So at the moment, long story short, I have 3 different 'grades' of somewhat purer stuff than what I started with. Obviously none of the 3 are what I would call pure gold flakes but if this is indeed gold and not mica/fool's gold/pyrite flakes or dust, it accounts for a strong percentage of each of my 3 different weight categories of flakes/dust. 


I will take some pictures of each of my 3 end products to see what you guys think. Is there any particular lightsource I should use that would help to better differentiate it from pyrite? As in no flash, under bright incandescent light, fluorescent light, etc?


----------



## patnor1011 (Feb 16, 2012)

Do you have stannous?


----------



## electric (Feb 17, 2012)

^no, I do not have nor have access to any chemicals, yet. I'm in Canada so I'm going to assume that obtaining some of the common chemicals is going to be a pain in the arse. 


first two pics are of the 'heavy' stuff from container #1, there's a fair bit more of it but I put a pinch in some water to show it's reflectiveness better. There is one picture with flash and one without. 
3rd pic is container #2 which is where the bulk of it ended up staying. (medium weight stuff)
last two pics are of the paper filters and what kind of stuff they caught. (the "lightest" stuff)

I could surely keep separating the stuff in the same manner and end up with 5 or more weight grades but this was done really quickly. 

What do the experts think? I don't know how accurately the color is being represented as I was taking the pictures under big incandescent vanity bulbs over the bathroom mirror, plus the flash could be throwing it off. It doesn't 'glitter' like I've been reading the pyrite does. But it also does not appear as 'yellow' as some picture of gold flakes/dust I've seen. It's just very 'gold' looking.


----------



## Geo (Feb 17, 2012)

well, it certainly looks good. use tweezers and catch the largest piece you can and flatten it with a hammer. this will tell you for sure whether its metal or not.


----------



## electric (Feb 17, 2012)

That's the problem though... there is not one piece that is significantly large enough to even do that with. Everything you see in those pictures is miniscule flake/dust like material. Any piece that I try to grab with tweezers from the 'big stuff' is still so small that it's kind of already flat. 

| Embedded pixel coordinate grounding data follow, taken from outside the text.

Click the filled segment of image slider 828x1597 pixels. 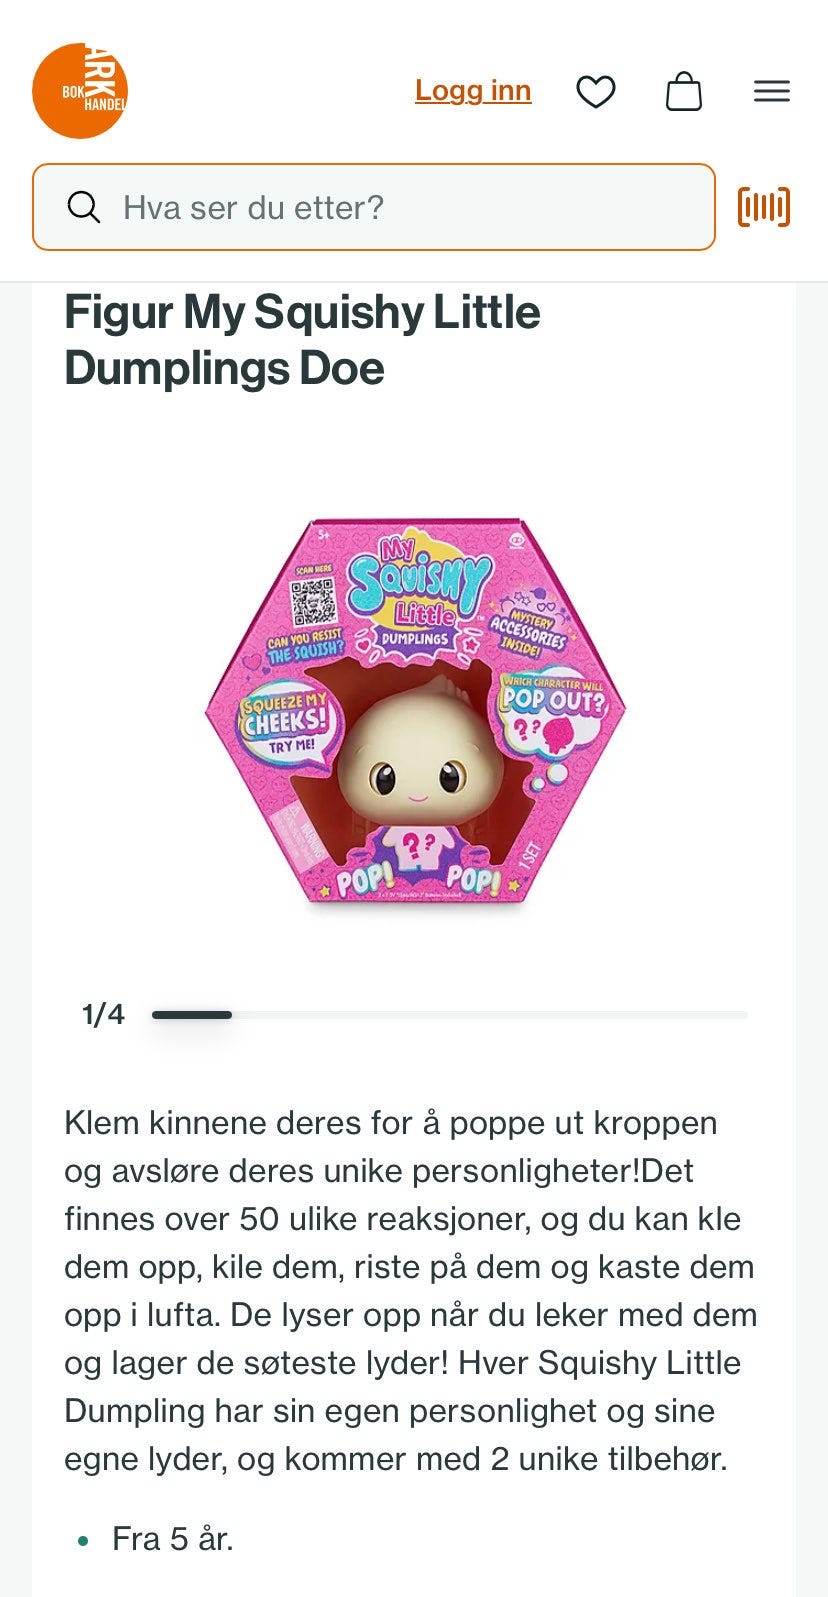click(192, 1015)
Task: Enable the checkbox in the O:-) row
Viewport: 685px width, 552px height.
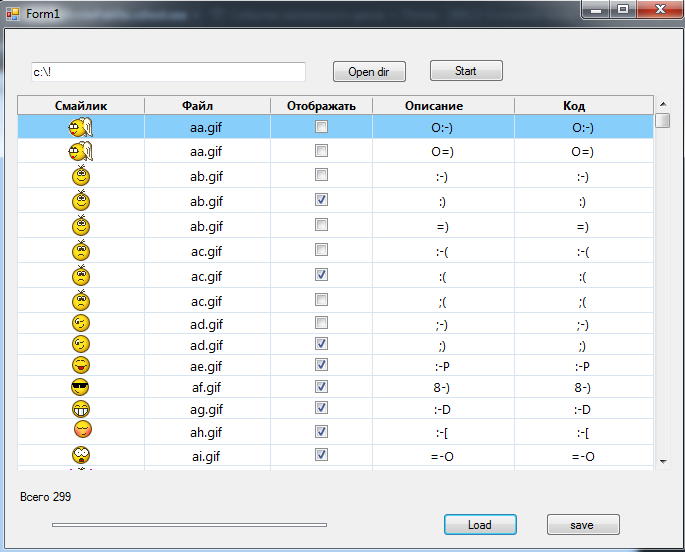Action: tap(321, 127)
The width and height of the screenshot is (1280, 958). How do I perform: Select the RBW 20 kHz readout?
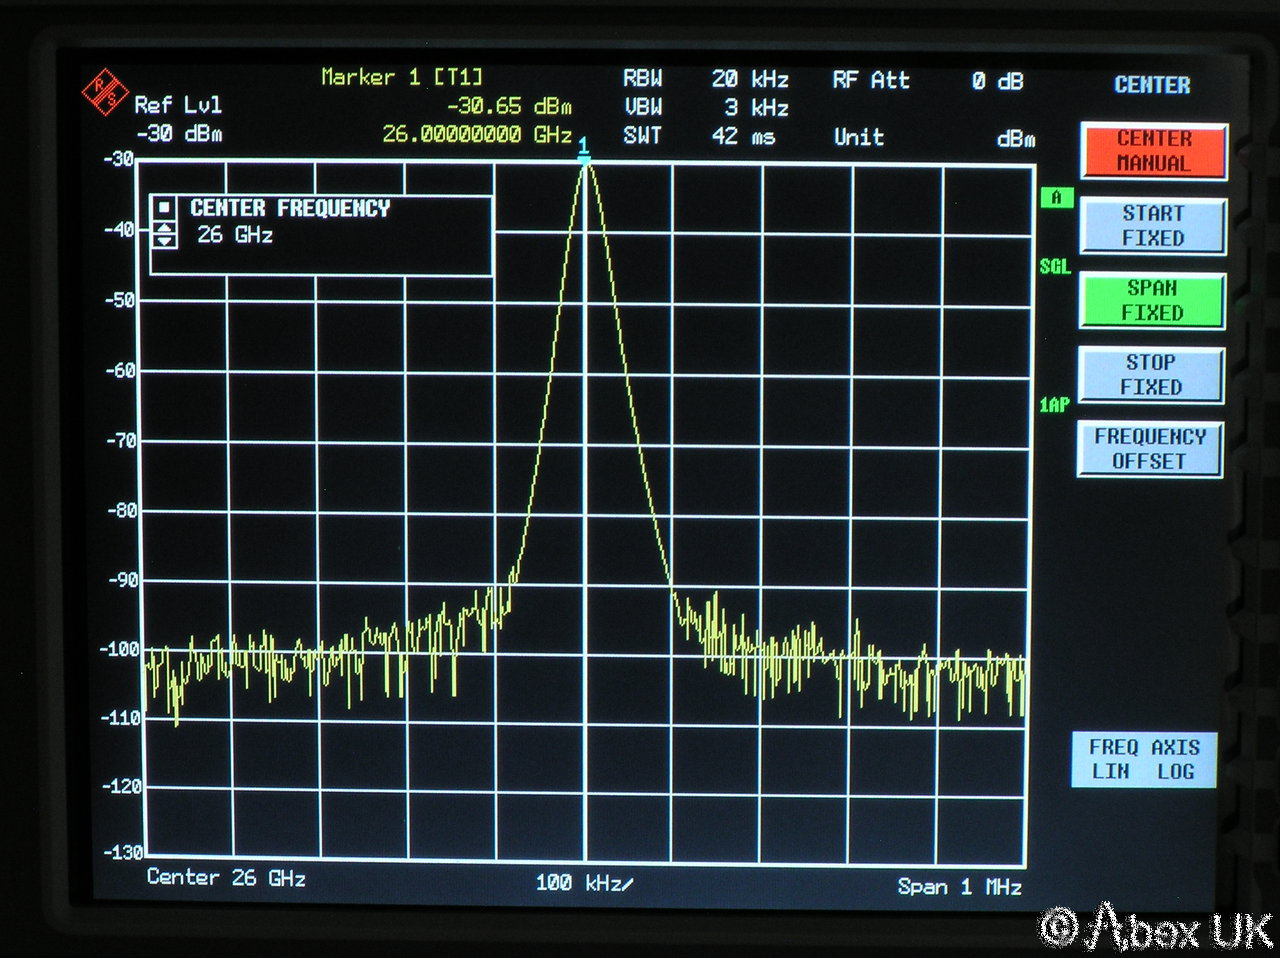coord(705,79)
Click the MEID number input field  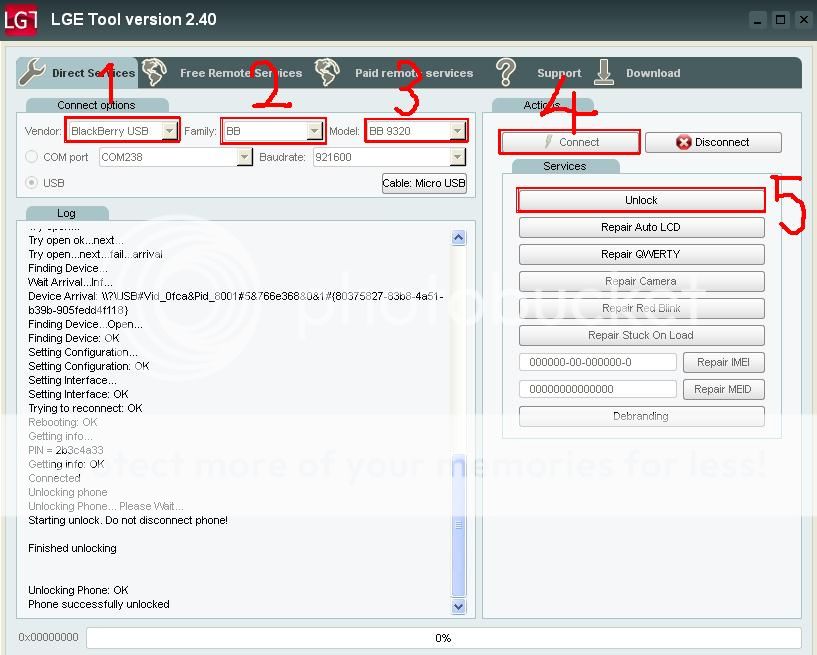pos(597,389)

I attempted the test that Dr.Poe mentioned above but I did not succeed as I apparently need a smaller/finer pointed torch. I used a piece of hardwood charcoal (bbq stuff) that I bored a hole into with a flat head screwdriver and did as was instructed but the flame (even reduced as much as possible) was still too large and strong and started to burn away and crack the charcoal before any kind of metal melting could be seen. I just ended up with a burnt topping of baking soda and my concentrate was still in the same state underneath it. 

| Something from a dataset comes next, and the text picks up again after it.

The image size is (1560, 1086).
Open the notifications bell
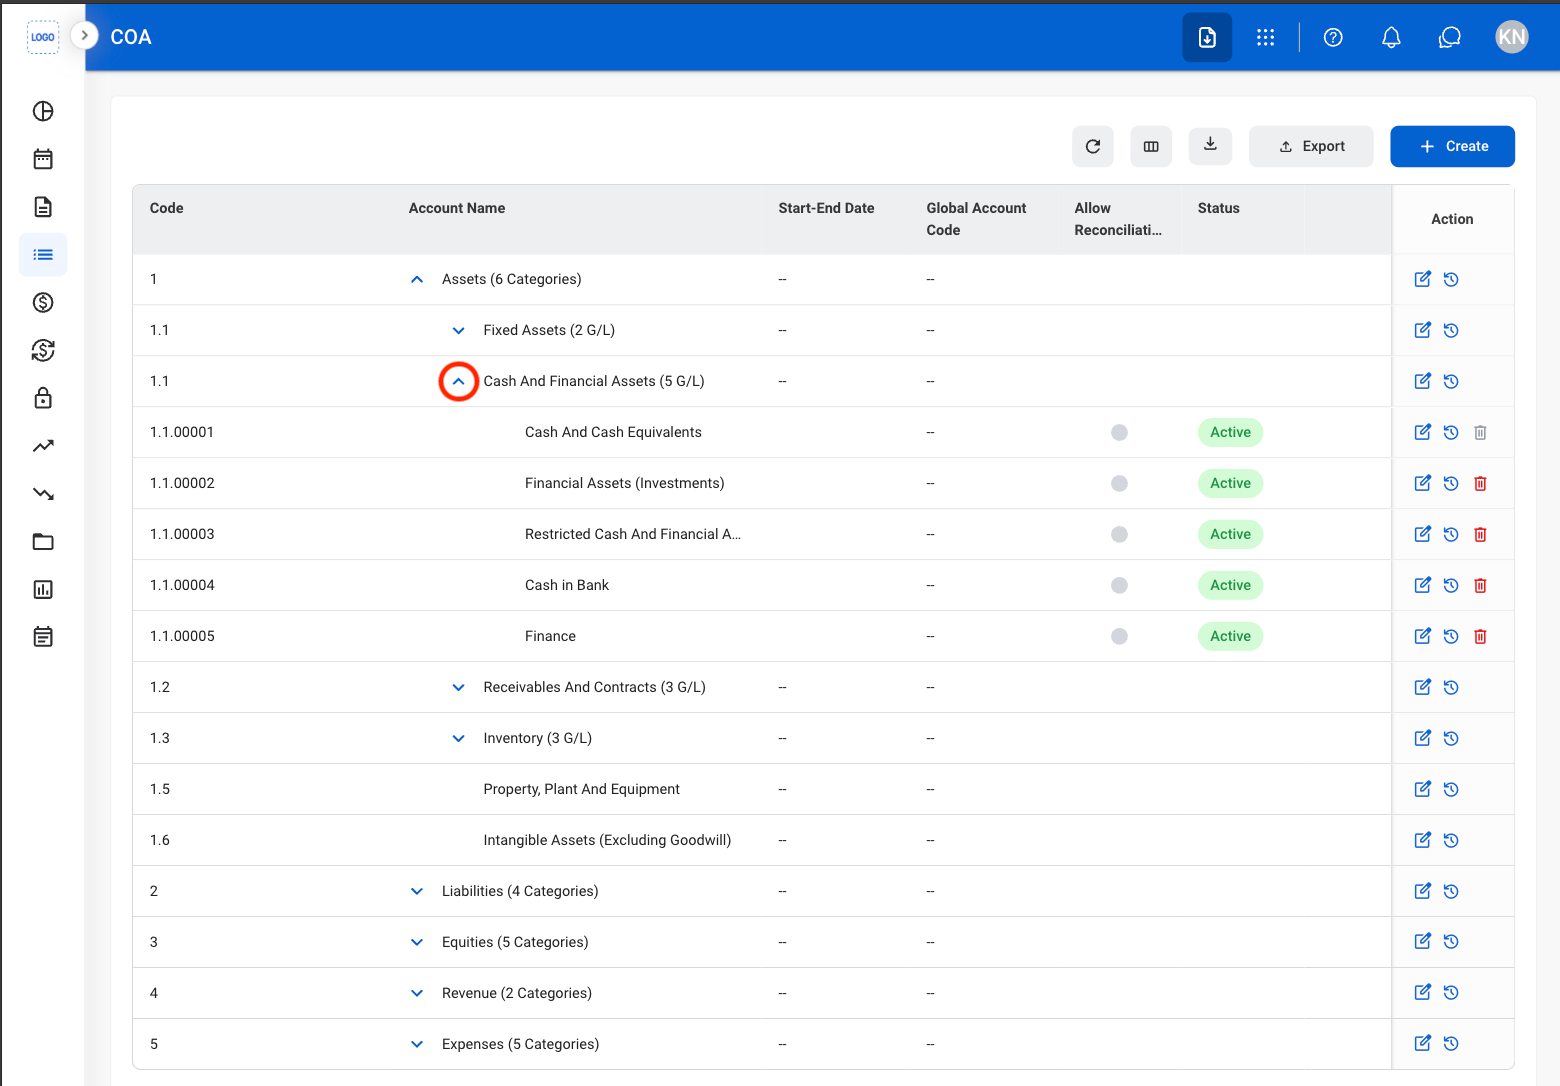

I'll try to grab a smaller butane type torch and a soft firebrick or ceramic blanket to try it again in the next few days. Either that or I'll say screw it and just order a goldhunter.net test kit or something.


edit; I noticed the views have went up quite a bit and no one has straight up said that it is pyrite yet... should I take that as a good sign or is it just too hard to tell by pictures most of the time?


----------



## Geo (Feb 17, 2012)

take a small sample (say 15-20 flakes) and put this in a test tube. add to this a few drops of hcl, then add a drop of bleach (household bleach) and shake. use a Q-tip and a drop of stannous chloride to test for gold. hcl is muriatic acid or brick cleaning acid. use this acid and some lead-free solder to make some stannous chloride.


----------



## electric (Feb 17, 2012)

I would in a heartbeat but as I mentioned above, I have none of this stuff on hand nor do I know where I could easily and quickly acquire it. (bleach aside)


----------



## Geo (Feb 17, 2012)

any reputable building supply should have muriatic acid or ace hardware. if all else fails, order enough from Ebay to test this because you cant know for sure without this test.


----------



## electric (Feb 17, 2012)

annnnnd of course homedepot.com brings up a gallon of hcl for 7$ and homedepot.ca (or any other canadian equivalent) brings up nothing...god i hate this country sometimes


----------



## qst42know (Feb 17, 2012)

Have you tried Lowes.ca?


----------



## electric (Feb 17, 2012)

yes but lowes in fairly new to this country and their website is garbage and pretty much emtpy. They don't seem set up yet for online selling.. 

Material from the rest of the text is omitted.